▶ To do: Copy everything from the first of the lines below down to the line containing "(x=775, y=45)", keeping each line unchanged.

▶ Source data:
********************

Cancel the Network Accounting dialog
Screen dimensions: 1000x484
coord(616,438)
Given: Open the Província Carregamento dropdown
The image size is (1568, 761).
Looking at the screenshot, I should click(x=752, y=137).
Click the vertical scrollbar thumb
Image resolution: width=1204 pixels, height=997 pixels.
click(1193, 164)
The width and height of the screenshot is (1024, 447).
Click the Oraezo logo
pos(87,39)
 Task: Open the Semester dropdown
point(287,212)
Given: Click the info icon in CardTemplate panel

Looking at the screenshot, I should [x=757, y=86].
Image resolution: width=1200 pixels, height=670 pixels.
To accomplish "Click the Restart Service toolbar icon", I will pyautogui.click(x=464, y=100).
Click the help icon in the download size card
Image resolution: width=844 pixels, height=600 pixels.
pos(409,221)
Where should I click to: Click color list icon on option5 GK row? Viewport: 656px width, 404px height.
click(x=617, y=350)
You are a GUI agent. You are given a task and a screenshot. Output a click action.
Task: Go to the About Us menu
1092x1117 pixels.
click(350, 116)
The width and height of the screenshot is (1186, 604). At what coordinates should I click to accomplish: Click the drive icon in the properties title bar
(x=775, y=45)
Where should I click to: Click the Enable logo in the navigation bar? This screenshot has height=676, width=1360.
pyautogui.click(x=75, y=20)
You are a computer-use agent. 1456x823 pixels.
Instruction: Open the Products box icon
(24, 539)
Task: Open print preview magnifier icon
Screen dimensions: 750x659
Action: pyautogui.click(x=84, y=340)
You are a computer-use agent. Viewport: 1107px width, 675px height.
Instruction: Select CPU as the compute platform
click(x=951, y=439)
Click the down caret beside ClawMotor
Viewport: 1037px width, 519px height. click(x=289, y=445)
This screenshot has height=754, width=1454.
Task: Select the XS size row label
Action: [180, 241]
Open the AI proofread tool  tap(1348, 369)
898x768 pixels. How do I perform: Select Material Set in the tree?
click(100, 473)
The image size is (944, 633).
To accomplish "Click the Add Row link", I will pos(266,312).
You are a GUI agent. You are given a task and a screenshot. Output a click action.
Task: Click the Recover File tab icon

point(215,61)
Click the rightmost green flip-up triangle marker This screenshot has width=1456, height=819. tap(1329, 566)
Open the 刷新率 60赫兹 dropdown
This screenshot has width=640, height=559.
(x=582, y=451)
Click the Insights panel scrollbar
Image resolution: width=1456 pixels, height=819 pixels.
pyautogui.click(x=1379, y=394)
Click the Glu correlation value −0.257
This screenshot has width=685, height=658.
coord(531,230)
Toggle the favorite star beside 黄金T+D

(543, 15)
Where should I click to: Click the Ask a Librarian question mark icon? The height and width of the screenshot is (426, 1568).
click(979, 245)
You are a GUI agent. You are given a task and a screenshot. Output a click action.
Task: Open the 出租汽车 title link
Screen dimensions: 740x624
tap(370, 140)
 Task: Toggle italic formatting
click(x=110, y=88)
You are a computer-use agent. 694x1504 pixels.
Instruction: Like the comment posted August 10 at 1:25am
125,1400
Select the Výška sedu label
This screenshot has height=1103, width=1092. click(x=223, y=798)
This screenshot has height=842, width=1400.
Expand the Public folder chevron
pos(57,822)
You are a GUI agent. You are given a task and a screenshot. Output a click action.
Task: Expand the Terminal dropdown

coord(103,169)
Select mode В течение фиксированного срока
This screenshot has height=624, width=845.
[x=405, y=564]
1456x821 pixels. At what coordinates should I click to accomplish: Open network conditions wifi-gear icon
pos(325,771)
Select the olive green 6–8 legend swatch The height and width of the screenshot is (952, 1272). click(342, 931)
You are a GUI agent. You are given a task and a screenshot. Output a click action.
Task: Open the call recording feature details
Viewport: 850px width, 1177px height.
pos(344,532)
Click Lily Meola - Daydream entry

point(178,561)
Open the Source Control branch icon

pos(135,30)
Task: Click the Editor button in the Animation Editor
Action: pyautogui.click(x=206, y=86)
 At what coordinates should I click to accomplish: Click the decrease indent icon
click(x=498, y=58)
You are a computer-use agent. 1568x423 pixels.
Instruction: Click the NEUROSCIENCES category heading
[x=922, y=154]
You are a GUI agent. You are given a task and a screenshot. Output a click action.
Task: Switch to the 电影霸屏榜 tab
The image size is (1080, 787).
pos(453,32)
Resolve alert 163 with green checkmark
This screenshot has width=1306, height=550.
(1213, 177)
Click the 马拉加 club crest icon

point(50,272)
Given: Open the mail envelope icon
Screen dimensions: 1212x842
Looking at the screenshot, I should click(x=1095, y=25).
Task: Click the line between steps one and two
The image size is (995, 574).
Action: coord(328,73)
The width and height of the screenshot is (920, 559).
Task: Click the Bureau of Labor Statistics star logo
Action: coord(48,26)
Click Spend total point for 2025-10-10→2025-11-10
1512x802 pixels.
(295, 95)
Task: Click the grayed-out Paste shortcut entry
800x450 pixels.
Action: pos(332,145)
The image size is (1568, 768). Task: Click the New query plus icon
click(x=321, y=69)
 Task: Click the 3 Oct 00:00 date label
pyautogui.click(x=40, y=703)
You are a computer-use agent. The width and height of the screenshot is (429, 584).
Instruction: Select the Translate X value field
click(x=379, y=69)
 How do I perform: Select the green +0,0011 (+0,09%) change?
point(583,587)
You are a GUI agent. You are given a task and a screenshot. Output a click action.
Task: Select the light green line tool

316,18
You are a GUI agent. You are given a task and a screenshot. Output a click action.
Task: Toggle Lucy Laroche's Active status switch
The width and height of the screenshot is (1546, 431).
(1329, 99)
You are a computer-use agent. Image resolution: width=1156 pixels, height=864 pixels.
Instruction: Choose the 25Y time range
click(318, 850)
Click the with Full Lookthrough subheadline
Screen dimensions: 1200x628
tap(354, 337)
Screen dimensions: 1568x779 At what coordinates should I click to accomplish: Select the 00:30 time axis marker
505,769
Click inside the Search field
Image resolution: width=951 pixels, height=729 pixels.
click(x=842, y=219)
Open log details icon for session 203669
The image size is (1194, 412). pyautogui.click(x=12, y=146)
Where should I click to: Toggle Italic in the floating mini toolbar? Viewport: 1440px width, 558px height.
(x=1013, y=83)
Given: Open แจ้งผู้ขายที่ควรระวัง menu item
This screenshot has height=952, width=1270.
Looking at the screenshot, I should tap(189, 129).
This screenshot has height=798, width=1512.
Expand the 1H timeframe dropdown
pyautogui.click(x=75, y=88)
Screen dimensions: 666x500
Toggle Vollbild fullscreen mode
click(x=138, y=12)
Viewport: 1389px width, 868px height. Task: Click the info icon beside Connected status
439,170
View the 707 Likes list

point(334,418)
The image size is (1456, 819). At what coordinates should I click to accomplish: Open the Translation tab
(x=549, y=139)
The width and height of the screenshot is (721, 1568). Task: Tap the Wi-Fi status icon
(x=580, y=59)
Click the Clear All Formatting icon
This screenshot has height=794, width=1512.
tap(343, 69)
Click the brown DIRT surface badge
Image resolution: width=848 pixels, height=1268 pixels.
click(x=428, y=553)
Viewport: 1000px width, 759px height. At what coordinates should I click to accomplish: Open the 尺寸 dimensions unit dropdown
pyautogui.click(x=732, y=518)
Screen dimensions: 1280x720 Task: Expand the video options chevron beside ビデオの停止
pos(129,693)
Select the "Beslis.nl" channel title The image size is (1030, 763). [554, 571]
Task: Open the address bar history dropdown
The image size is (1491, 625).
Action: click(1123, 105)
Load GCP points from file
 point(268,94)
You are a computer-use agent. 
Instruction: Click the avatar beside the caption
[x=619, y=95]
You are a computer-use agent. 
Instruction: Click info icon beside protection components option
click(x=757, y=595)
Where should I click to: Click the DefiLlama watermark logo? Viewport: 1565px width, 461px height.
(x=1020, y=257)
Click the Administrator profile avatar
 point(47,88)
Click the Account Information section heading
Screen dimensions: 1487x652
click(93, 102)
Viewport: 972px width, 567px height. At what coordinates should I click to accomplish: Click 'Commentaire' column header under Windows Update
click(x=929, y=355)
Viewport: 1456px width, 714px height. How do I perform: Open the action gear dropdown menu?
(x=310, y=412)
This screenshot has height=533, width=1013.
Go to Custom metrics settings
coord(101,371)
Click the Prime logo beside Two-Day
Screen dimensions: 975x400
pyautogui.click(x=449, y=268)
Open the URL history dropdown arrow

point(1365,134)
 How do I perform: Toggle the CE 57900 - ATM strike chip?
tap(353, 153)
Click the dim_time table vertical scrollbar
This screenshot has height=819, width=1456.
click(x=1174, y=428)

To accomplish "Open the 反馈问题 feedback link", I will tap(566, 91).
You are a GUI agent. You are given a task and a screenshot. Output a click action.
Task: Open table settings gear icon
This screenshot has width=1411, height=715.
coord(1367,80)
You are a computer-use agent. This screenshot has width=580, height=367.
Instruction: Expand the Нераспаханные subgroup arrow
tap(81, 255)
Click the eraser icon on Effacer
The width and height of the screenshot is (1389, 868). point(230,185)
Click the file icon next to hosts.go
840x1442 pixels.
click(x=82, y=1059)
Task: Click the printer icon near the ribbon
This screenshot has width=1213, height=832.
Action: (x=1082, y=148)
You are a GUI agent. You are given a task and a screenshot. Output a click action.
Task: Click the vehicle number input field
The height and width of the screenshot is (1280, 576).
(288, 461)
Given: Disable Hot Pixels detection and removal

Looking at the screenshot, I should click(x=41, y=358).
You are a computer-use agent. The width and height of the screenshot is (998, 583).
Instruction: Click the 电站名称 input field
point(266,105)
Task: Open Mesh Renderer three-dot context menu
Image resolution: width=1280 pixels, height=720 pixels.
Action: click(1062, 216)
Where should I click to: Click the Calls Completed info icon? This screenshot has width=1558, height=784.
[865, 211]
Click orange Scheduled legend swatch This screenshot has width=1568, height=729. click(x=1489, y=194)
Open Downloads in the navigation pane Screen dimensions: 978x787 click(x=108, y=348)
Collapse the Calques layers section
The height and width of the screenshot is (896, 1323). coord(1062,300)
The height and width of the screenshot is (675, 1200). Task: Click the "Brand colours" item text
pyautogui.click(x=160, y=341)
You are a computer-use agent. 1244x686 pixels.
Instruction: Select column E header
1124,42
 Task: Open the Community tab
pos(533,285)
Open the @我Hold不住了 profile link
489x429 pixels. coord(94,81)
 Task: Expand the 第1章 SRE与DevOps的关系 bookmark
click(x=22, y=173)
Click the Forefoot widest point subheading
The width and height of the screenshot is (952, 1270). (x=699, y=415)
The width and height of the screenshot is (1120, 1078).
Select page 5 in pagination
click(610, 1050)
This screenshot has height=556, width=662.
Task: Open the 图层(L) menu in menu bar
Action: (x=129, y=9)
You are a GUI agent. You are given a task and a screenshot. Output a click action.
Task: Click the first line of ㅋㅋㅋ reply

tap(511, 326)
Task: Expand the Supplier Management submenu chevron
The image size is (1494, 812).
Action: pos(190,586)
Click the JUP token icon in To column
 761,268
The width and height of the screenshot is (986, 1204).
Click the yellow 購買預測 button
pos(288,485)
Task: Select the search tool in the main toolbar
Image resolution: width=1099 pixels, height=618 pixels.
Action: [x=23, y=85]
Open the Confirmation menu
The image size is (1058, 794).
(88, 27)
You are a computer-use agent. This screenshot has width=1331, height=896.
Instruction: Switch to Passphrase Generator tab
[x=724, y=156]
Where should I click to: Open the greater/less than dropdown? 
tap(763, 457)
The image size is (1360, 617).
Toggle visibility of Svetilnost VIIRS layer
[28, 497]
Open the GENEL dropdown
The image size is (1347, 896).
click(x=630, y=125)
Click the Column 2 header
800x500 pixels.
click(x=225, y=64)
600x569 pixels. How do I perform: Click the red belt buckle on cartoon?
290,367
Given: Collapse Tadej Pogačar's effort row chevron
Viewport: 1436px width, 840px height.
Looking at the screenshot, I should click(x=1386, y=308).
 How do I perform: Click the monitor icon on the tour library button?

********************

▶ Response below:
Cancel the Network Accounting dialog
Screen dimensions: 1000x484
coord(616,438)
Given: Open the Província Carregamento dropdown
The image size is (1568, 761).
Looking at the screenshot, I should click(x=752, y=137).
Click the vertical scrollbar thumb
Image resolution: width=1204 pixels, height=997 pixels.
click(1193, 164)
The width and height of the screenshot is (1024, 447).
Click the Oraezo logo
pos(87,39)
 Task: Open the Semester dropdown
point(287,212)
Given: Click the info icon in CardTemplate panel

Looking at the screenshot, I should [x=757, y=86].
Image resolution: width=1200 pixels, height=670 pixels.
To accomplish "Click the Restart Service toolbar icon", I will pyautogui.click(x=464, y=100).
Click the help icon in the download size card
Image resolution: width=844 pixels, height=600 pixels.
pos(409,221)
Where should I click to: Click color list icon on option5 GK row? Viewport: 656px width, 404px height.
click(x=617, y=350)
You are a GUI agent. You are given a task and a screenshot. Output a click action.
Task: Go to the About Us menu
1092x1117 pixels.
click(350, 116)
The width and height of the screenshot is (1186, 604). At what coordinates should I click to accomplish: Click the drive icon in the properties title bar
(x=775, y=45)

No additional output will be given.